Соня вздохнула и ничего не ответила. Граф, Петя, m me Schoss, Мавра Кузминишна, Васильич вошли в гостиную, и, затворив двери, все сели и молча, не глядя друг на друга, посидели несколько секунд.
Граф первый встал и, громко вздохнув, стал креститься на образ. Все сделали то же. Потом граф стал обнимать Мавру Кузминишну и Васильича, которые оставались в Москве, и, в то время как они ловили его руку и целовали его в плечо, слегка трепал их по спине, приговаривая что то неясное, ласково успокоительное. Графиня ушла в образную, и Соня нашла ее там на коленях перед разрозненно по стене остававшимися образами. (Самые дорогие по семейным преданиям образа везлись с собою.)
На крыльце и на дворе уезжавшие люди с кинжалами и саблями, которыми их вооружил Петя, с заправленными панталонами в сапоги и туго перепоясанные ремнями и кушаками, прощались с теми, которые оставались.
Как и всегда при отъездах, многое было забыто и не так уложено, и довольно долго два гайдука стояли с обеих сторон отворенной дверцы и ступенек кареты, готовясь подсадить графиню, в то время как бегали девушки с подушками, узелками из дому в кареты, и коляску, и бричку, и обратно.
– Век свой все перезабудут! – говорила графиня. – Ведь ты знаешь, что я не могу так сидеть. – И Дуняша, стиснув зубы и не отвечая, с выражением упрека на лице, бросилась в карету переделывать сиденье.
– Ах, народ этот! – говорил граф, покачивая головой.
Старый кучер Ефим, с которым одним только решалась ездить графиня, сидя высоко на своих козлах, даже не оглядывался на то, что делалось позади его. Он тридцатилетним опытом знал, что не скоро еще ему скажут «с богом!» и что когда скажут, то еще два раза остановят его и пошлют за забытыми вещами, и уже после этого еще раз остановят, и графиня сама высунется к нему в окно и попросит его Христом богом ехать осторожнее на спусках. Он знал это и потому терпеливее своих лошадей (в особенности левого рыжего – Сокола, который бил ногой и, пережевывая, перебирал удила) ожидал того, что будет. Наконец все уселись; ступеньки собрались и закинулись в карету, дверка захлопнулась, послали за шкатулкой, графиня высунулась и сказала, что должно. Тогда Ефим медленно снял шляпу с своей головы и стал креститься. Форейтор и все люди сделали то же.

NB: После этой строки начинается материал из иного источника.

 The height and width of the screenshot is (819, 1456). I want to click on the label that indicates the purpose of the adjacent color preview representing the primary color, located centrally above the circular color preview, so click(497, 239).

– С богом! – сказал Ефим, надев шляпу. – Вытягивай! – Форейтор тронул. Правый дышловой влег в хомут, хрустнули высокие рессоры, и качнулся кузов. Лакей на ходу вскочил на козлы. Встряхнуло карету при выезде со двора на тряскую мостовую, так же встряхнуло другие экипажи, и поезд тронулся вверх по улице. В каретах, коляске и бричке все крестились на церковь, которая была напротив. Остававшиеся в Москве люди шли по обоим бокам экипажей, провожая их.
Наташа редко испытывала столь радостное чувство, как то, которое она испытывала теперь, сидя в карете подле графини и глядя на медленно подвигавшиеся мимо нее стены оставляемой, встревоженной Москвы. Она изредка высовывалась в окно кареты и глядела назад и вперед на длинный поезд раненых, предшествующий им. Почти впереди всех виднелся ей закрытый верх коляски князя Андрея. Она не знала, кто был в ней, и всякий раз, соображая область своего обоза, отыскивала глазами эту коляску. Она знала, что она была впереди всех.

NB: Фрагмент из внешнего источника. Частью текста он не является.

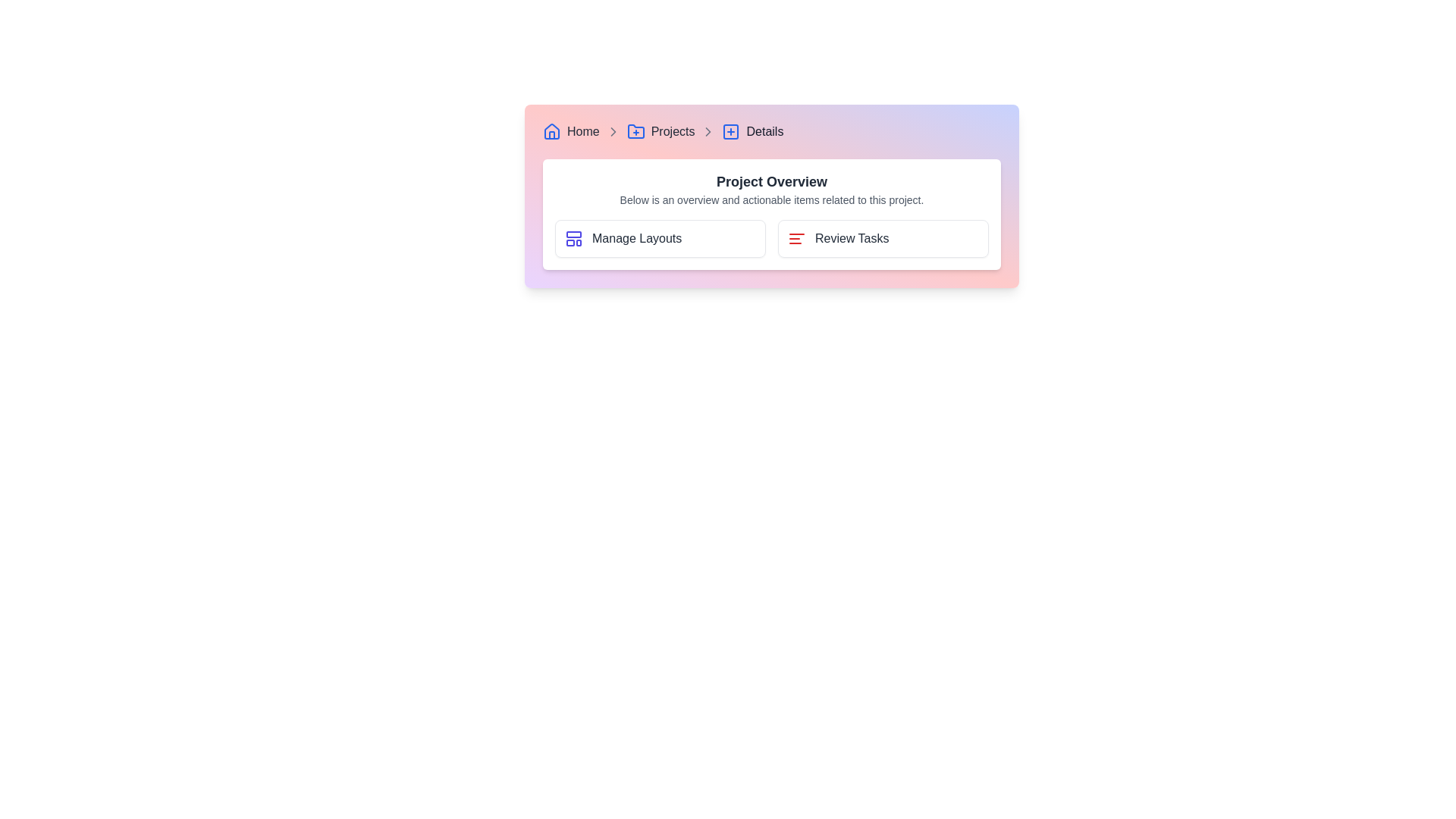  I want to click on the 'Details' breadcrumb icon element, which is represented by a square with a plus sign located at the top-right corner of the interface, so click(731, 130).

В Кудрине, из Никитской, от Пресни, от Подновинского съехалось несколько таких же поездов, как был поезд Ростовых, и по Садовой уже в два ряда ехали экипажи и подводы.

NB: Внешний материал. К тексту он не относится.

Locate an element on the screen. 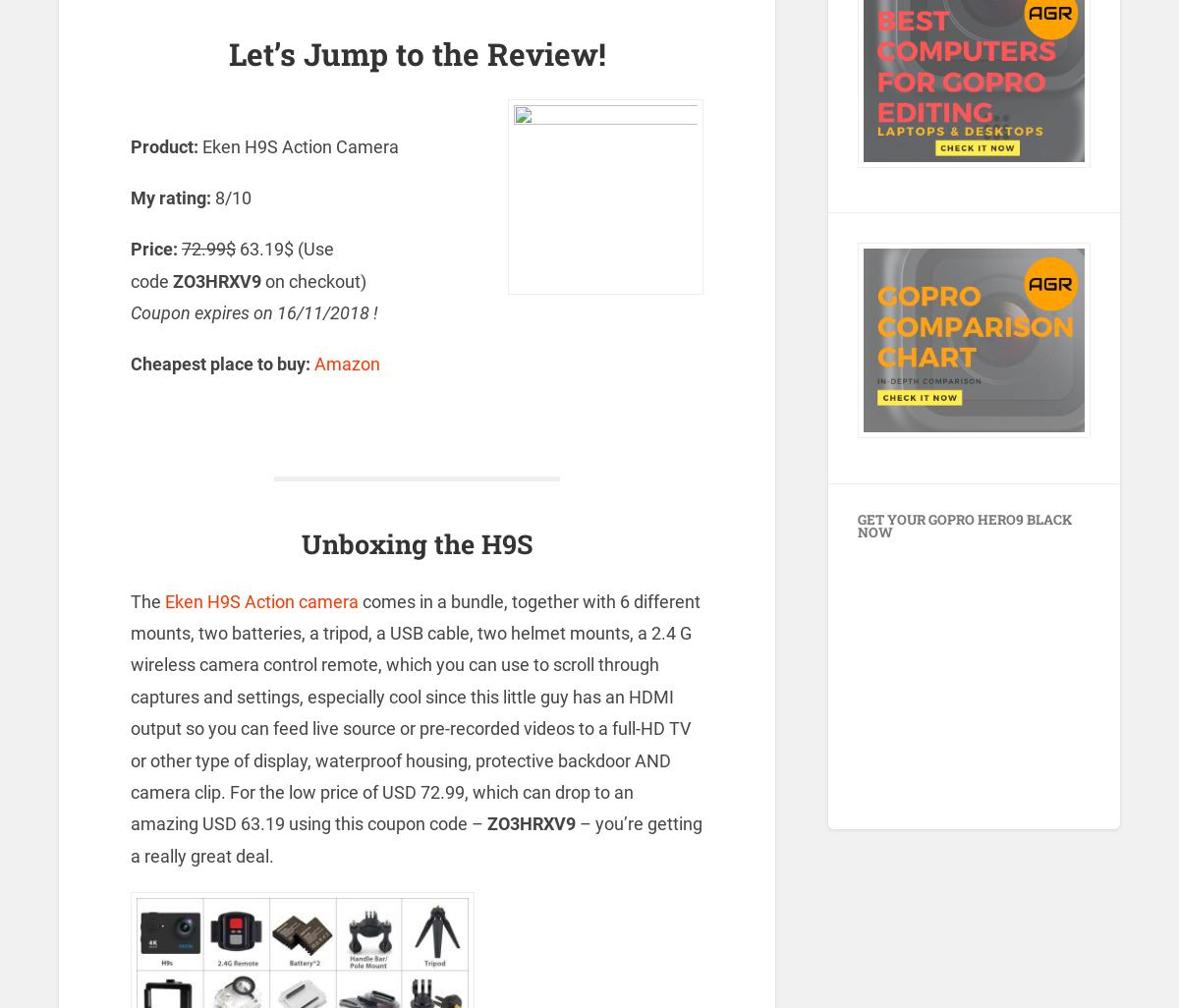 The width and height of the screenshot is (1179, 1008). 'Cheapest place to buy:' is located at coordinates (220, 363).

Объезжая Сухареву башню, Наташа, любопытно и быстро осматривавшая народ, едущий и идущий, вдруг радостно и удивленно вскрикнула:
– Батюшки! Мама, Соня, посмотрите, это он!
– Кто? Кто?
– Смотрите, ей богу, Безухов! – говорила Наташа, высовываясь в окно кареты и глядя на высокого толстого человека в кучерском кафтане, очевидно, наряженного барина по походке и осанке, который рядом с желтым безбородым старичком в фризовой шинели подошел под арку Сухаревой башни.
– Ей богу, Безухов, в кафтане, с каким то старым мальчиком! Ей богу, – говорила Наташа, – смотрите, смотрите!
– Да нет, это не он. Можно ли, такие глупости.
– Мама, – кричала Наташа, – я вам голову дам на отсечение, что это он! Я вас уверяю. Постой, постой! – кричала она кучеру; но кучер не мог остановиться, потому что из Мещанской выехали еще подводы и экипажи, и на Ростовых кричали, чтоб они трогались и не задерживали других.
Действительно, хотя уже гораздо дальше, чем прежде, все Ростовы увидали Пьера или человека, необыкновенно похожего на Пьера, в кучерском кафтане, шедшего по улице с нагнутой головой и серьезным лицом, подле маленького безбородого старичка, имевшего вид лакея. Старичок этот заметил высунувшееся на него лицо из кареты и, почтительно дотронувшись до локтя Пьера, что то сказал ему, указывая на карету. Пьер долго не мог понять того, что он говорил; так он, видимо, погружен был в свои мысли. Наконец, когда он понял его, посмотрел по указанию и, узнав Наташу, в ту же секунду отдаваясь первому впечатлению, быстро направился к карете. Но, пройдя шагов десять, он, видимо, вспомнив что то, остановился.
Высунувшееся из кареты лицо Наташи сияло насмешливою ласкою.
– Петр Кирилыч, идите же! Ведь мы узнали! Это удивительно! – кричала она, протягивая ему руку. – Как это вы? Зачем вы так?
Пьер взял протянутую руку и на ходу (так как карета. продолжала двигаться) неловко поцеловал ее.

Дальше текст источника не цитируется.